Background Occurrence of pulmonary arterial hypertension (PAH) in idiopathic inflammatory myopathies (IIM) without extensive interstitial lung disease (ILD) has been rarely described.

Objectives This study aimed to report all cases with association of PAH and IIM in the French Pulmonary Hypertension (PH) Registry, to identify IIM features associated with PAH, and to describe treatment modalities of these patients.

Methods All cases of IIM-PAH were retrieved from the French PH Registry, which gathers PAH patients prospectively enrolled by 21 referral centers across France. Patients were excluded if they had an extensive ILD or overlap syndrome. Characteristics of IIM-PAH patients were compared to a control group of IIM patients without PH.
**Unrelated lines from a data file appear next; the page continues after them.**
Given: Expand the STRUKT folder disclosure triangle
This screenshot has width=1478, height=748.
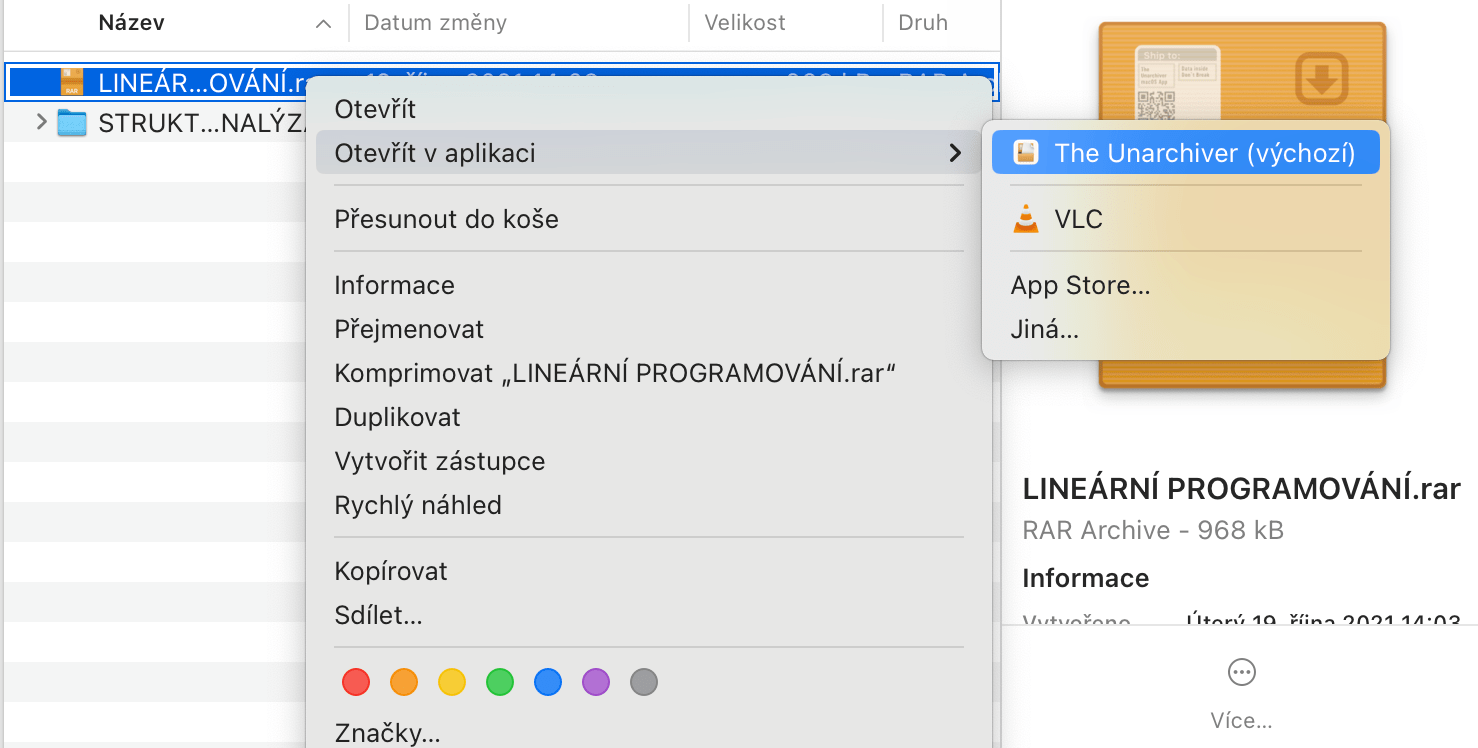Looking at the screenshot, I should point(41,123).

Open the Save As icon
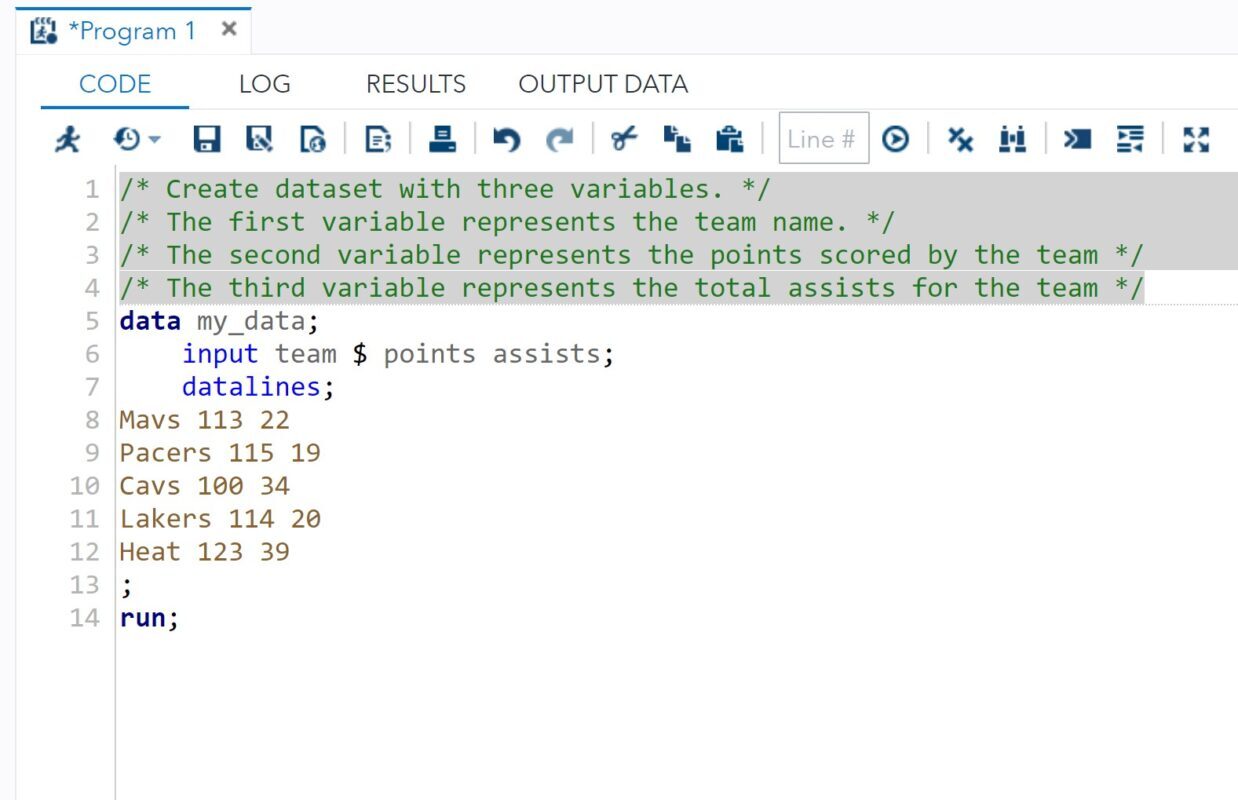(259, 140)
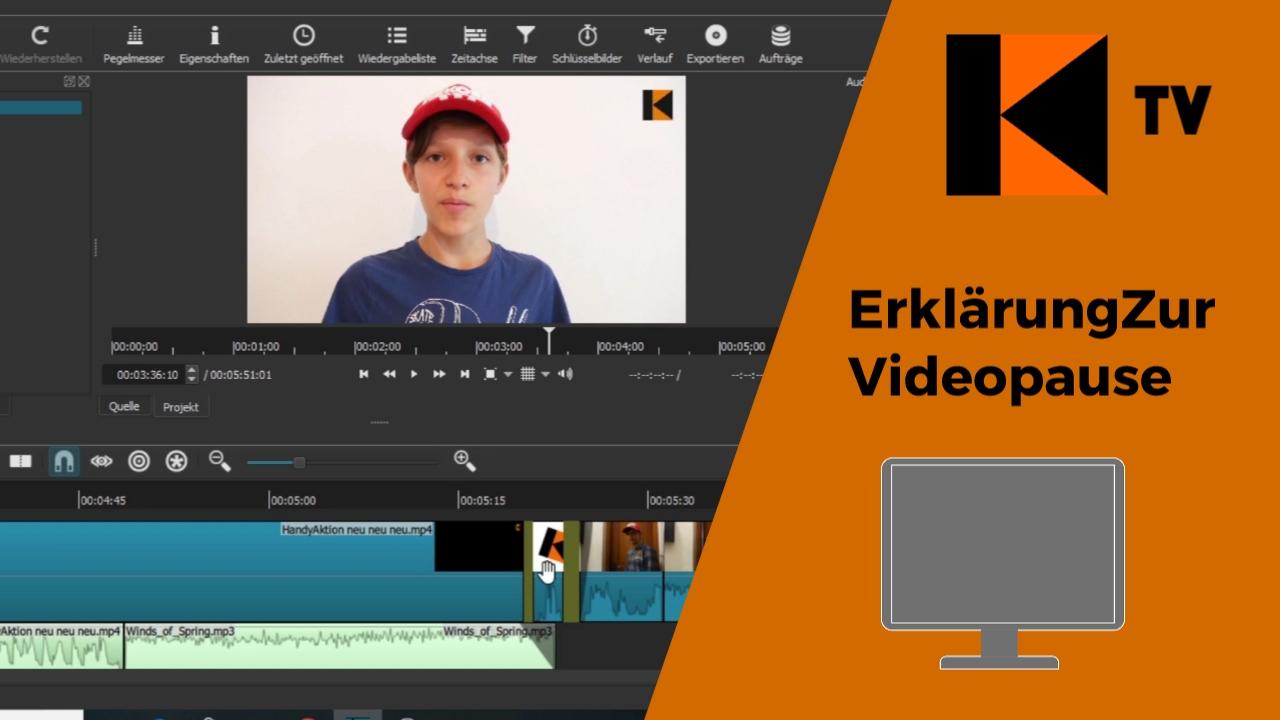The width and height of the screenshot is (1280, 720).
Task: Toggle ripple edit target icon
Action: (x=139, y=461)
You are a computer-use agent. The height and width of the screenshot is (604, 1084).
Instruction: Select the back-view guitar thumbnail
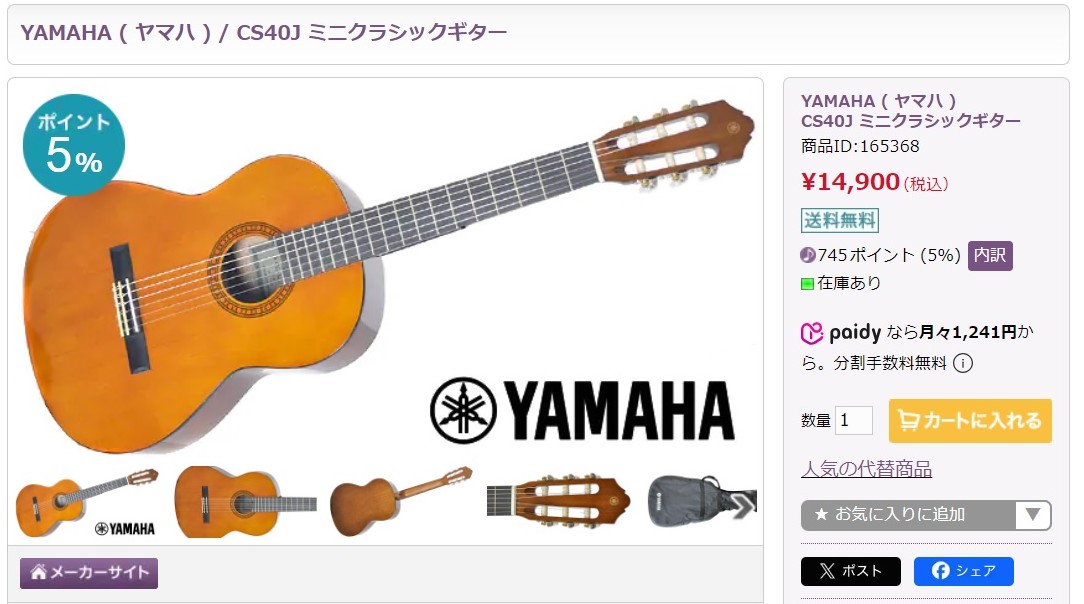(402, 502)
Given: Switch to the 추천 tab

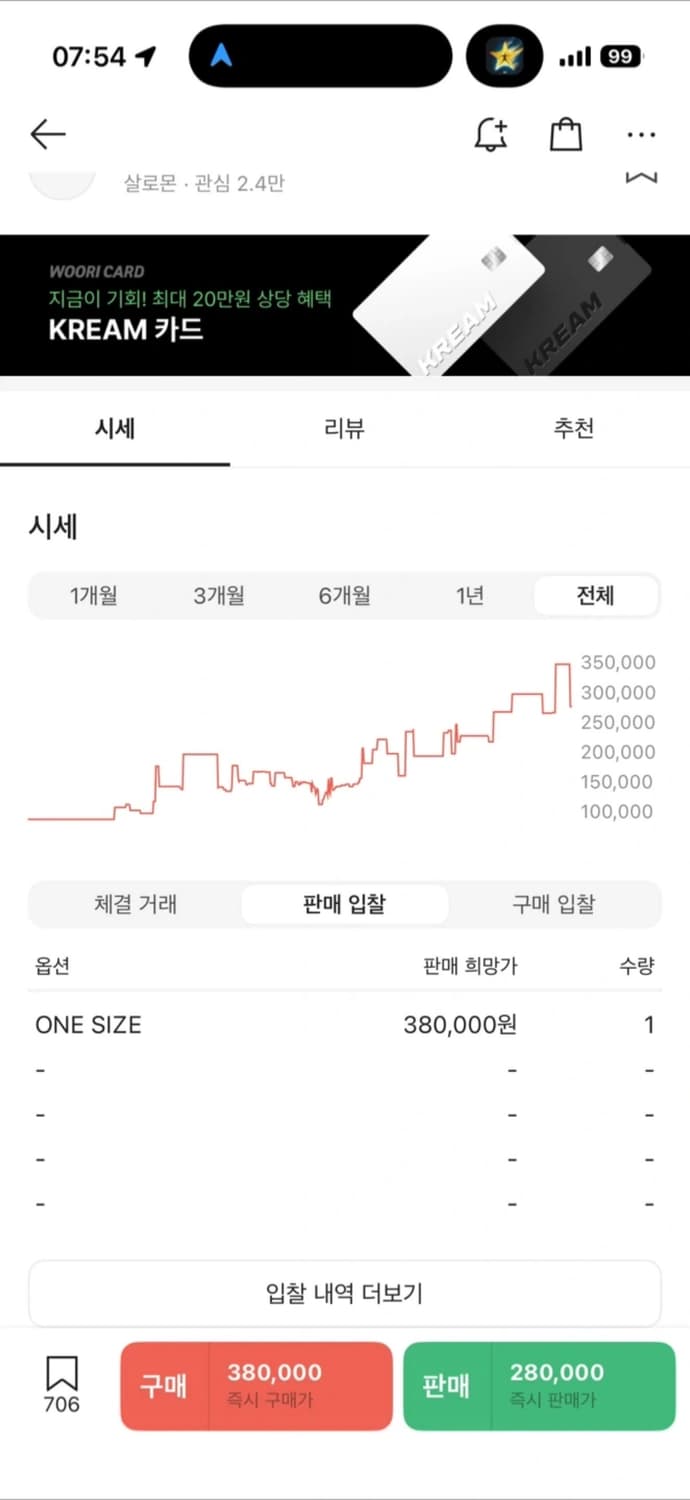Looking at the screenshot, I should [x=574, y=429].
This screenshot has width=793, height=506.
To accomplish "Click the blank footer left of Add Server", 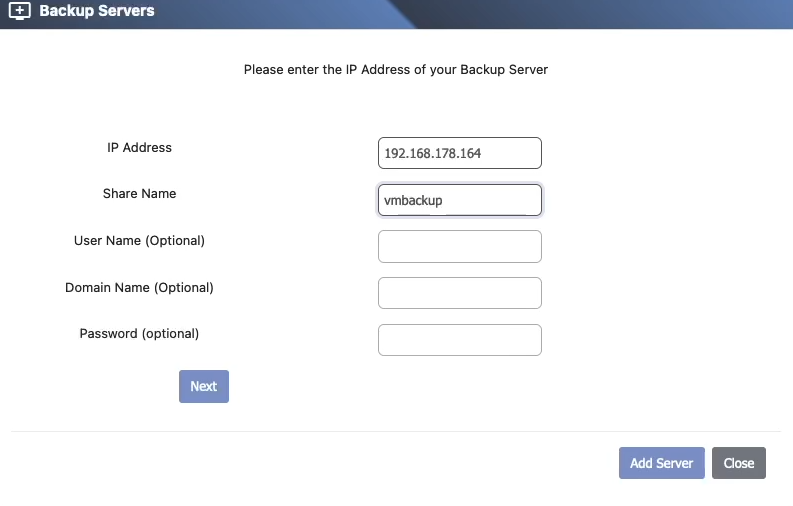I will (x=300, y=463).
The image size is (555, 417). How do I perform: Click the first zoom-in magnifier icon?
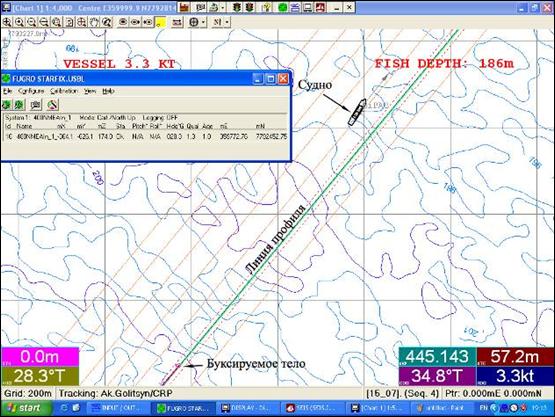coord(7,22)
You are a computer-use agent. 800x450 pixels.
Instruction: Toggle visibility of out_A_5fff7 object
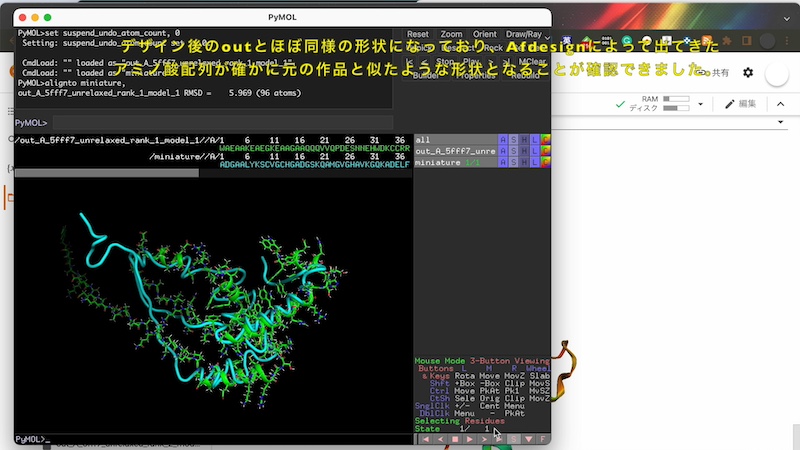click(x=455, y=151)
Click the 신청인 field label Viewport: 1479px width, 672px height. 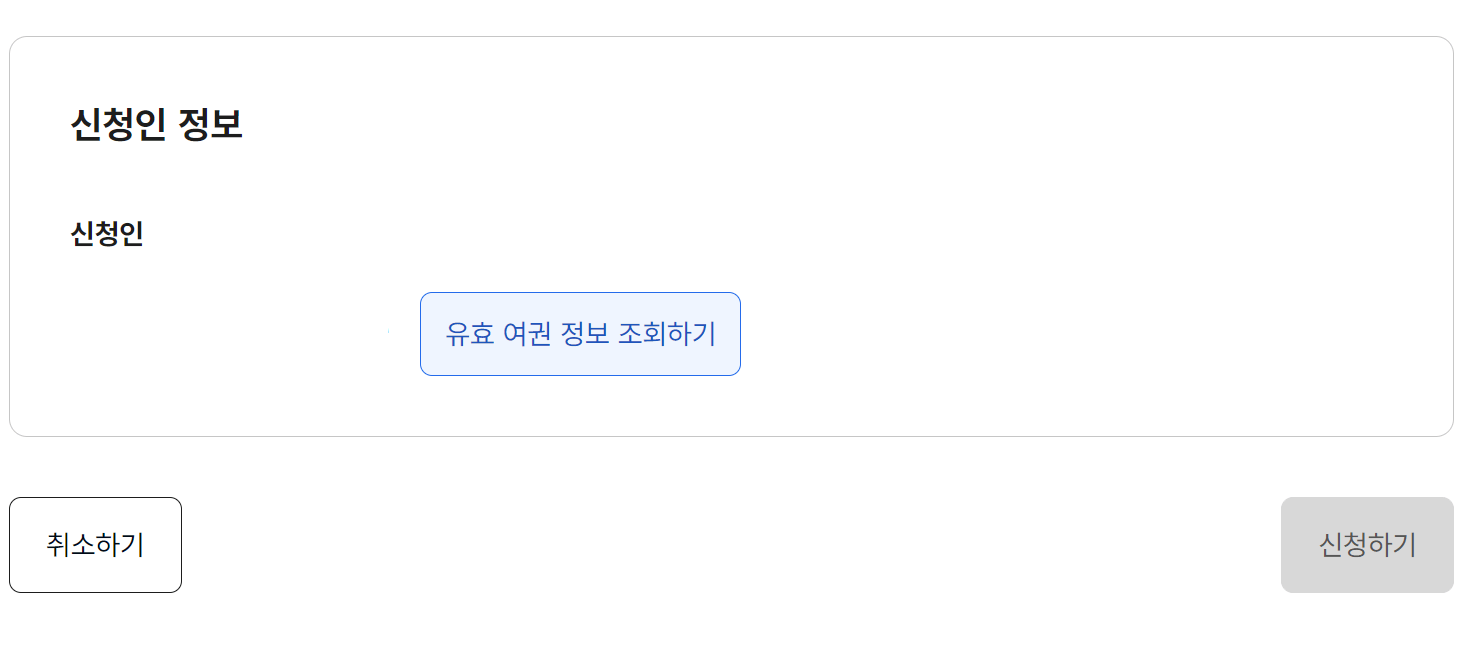point(105,232)
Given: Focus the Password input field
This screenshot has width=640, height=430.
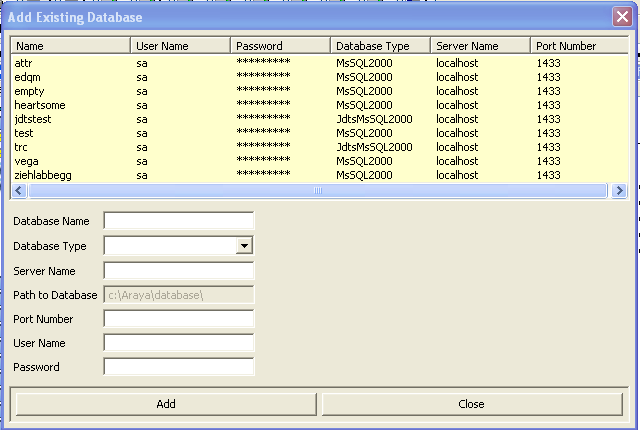Looking at the screenshot, I should pos(179,366).
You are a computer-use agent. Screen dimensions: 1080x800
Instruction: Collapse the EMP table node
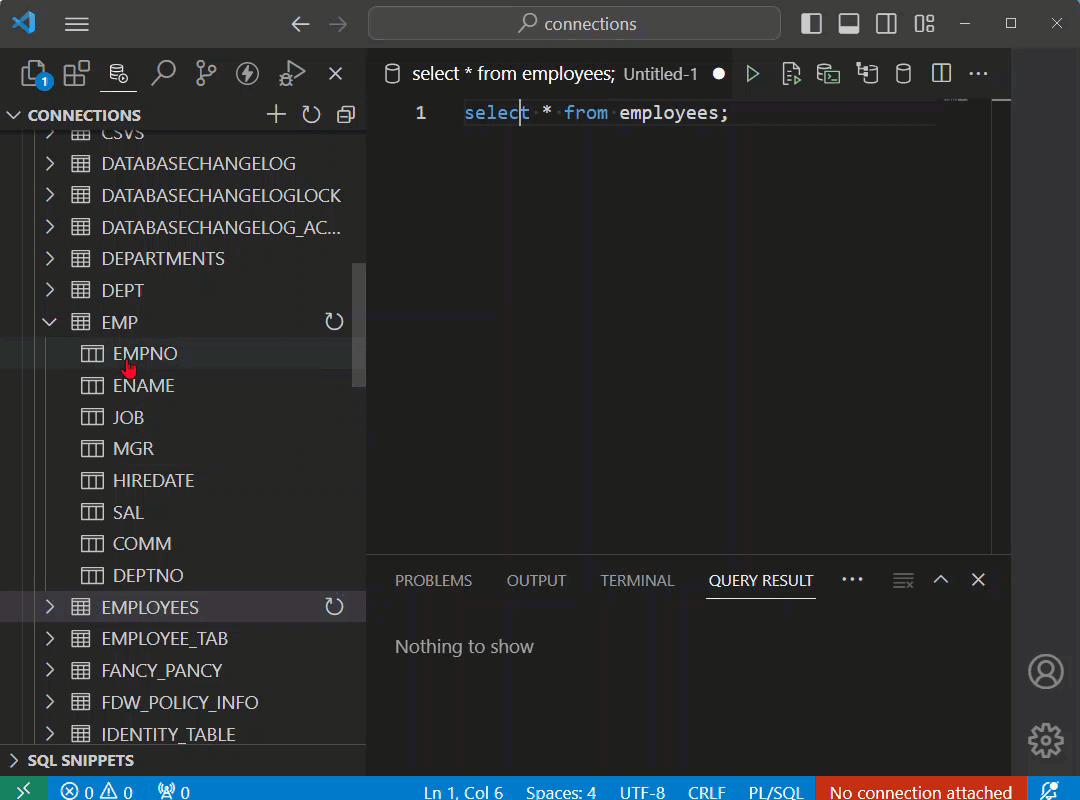click(x=50, y=322)
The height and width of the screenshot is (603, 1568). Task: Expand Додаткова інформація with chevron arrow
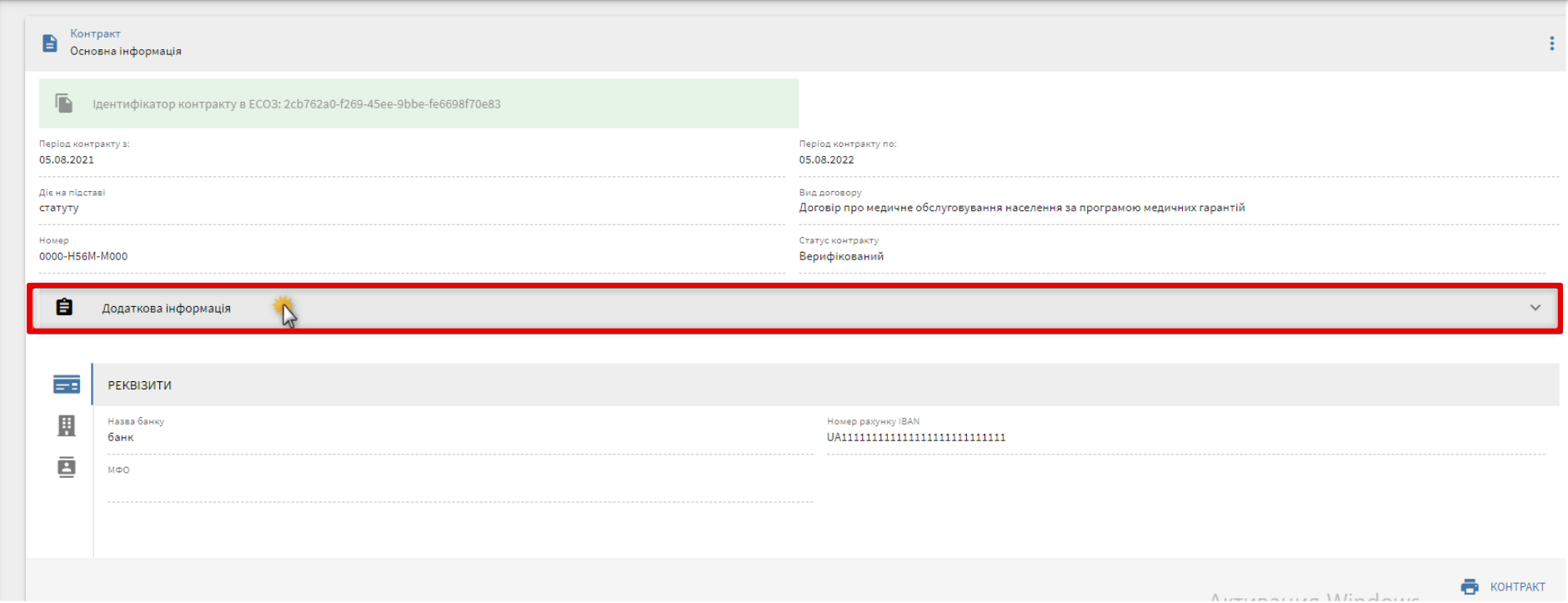click(x=1535, y=308)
Results Among the 5223 PAH patients in the Registry, 34 had a diagnosis of IIM. Among them, 3 IIM-PAH patients had no sign of extensive ILD or overlap syndrome, and were included in this study. In these patients, dermatomyositis (DM) was the only identified IIM. Two of them had a myopathic DM, confirmed by electromyography and biopsy. The last patient had an amyopathic DM, associated with anti-Ku antibodies. Pre-capillary PH was hemodynamically proven in all patients. PAH always developed after IIM onset, was severe in all cases, and led to a marked functional impairment.

By pooling our cases with 6 previously reported patients, and comparing them to a control cohort of 35 IIM patients without PH, we identify several IIM characteristics possibly associated with PAH occurrence, including DM subtype (78% vs. 46%, p=0.02), skin involvement (p=0.04), anti-SSA antibodies (p=0.05) and peripheral microangiopathy (p=0.06).

Overall, IIM-PAH patients were managed by corticosteroids and/or immunosuppressants, either alone or combined with PAH therapy. Patients that did not receive PAH therapy did not seem to respond to IIM treatment alone.

Conclusions Our study reports for the first time the rare but possible association of PAH and IIM in a large prospective PH Registry. In that setting, PAH seems associated with DM, skin involvement, peripheral microangiopathy and anti-SSA positivity. The best therapeutic strategy for IIM-PAH remains to be defined.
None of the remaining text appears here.